Carolyn Seeger, senior vice president at Lincoln Lutheran, said in a letter to the commission that the economy hurt the project. She wrote:
At this point, we have many people interested in the concept of Woodland Pointe Condominiums, however, many are not willing to take a risk that they can sell their home timely in this economy. Not to mention the hits their investments have taken as we all know.The starting price for a condo in the new building is $347,000, Seeger wrote. Lincoln Lutheran needs eight confirmed reservations to proceed with construction; so far there are two. The city approved the development on June 17, 2008, with the stipulation that work begins within the year.

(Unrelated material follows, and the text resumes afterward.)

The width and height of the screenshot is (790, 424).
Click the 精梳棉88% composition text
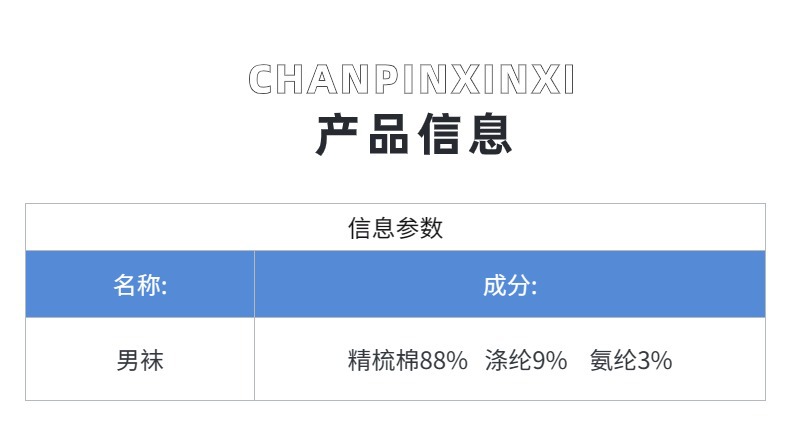[407, 360]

The Plan Commission voted Wednesday to give Lincoln Lutheran another year.
Alderman Greg Helding, who sits on the Plan Commission, said Wednesday the commission supports the project and understands the effect the economy is having on new construction. "It's a good project," he said, "it's just not the right time."
High Rollers Motorcycle Club
The Higher Rollers Motorcycle Club will need the approval of another city board before it gets the blessing of the Plan Commission.
Commission members deferred action on the High Rollers' (not to be confused with the High Riders Motorcycle Club) request until their proposal passes the city's Access Corridor Development Review Board.
The High Rollers are seeking a conditional-use permit to for a meeting hall at 1333 Douglas Ave. between Barker and Hubbard streets. The club is not seeking an alcohol license for the hall.
The commission deferred action on re-designating Olympia Brown Unitarian Universalist Church, 625 College Ave., a historic landmark. The move is largely procedural given that the church was named a landmark in 1976. But the building technically doesn't fall under a preservation ordinance passed in 2005. The re-designation would align the building with the most recent ordinance.
Helding said the commission delayed action on the vote over confusion on what, exactly, the new designation would mean. Once the questions are worked out by city staff, the proposal will head back to the commission for review.
Olympia Brown has a long history in Racine. From the church's website:
Our congregation was one of the earliest churches in Racine, being founded in 1842, and called "The Universalist Society of Racine." In 1878 the Rev. Olympia Brown came to our church and served as its minister until 1887. Olympia Brown, ordained in 1863, was the first woman in the United States to be ordained by a regularly established denomination.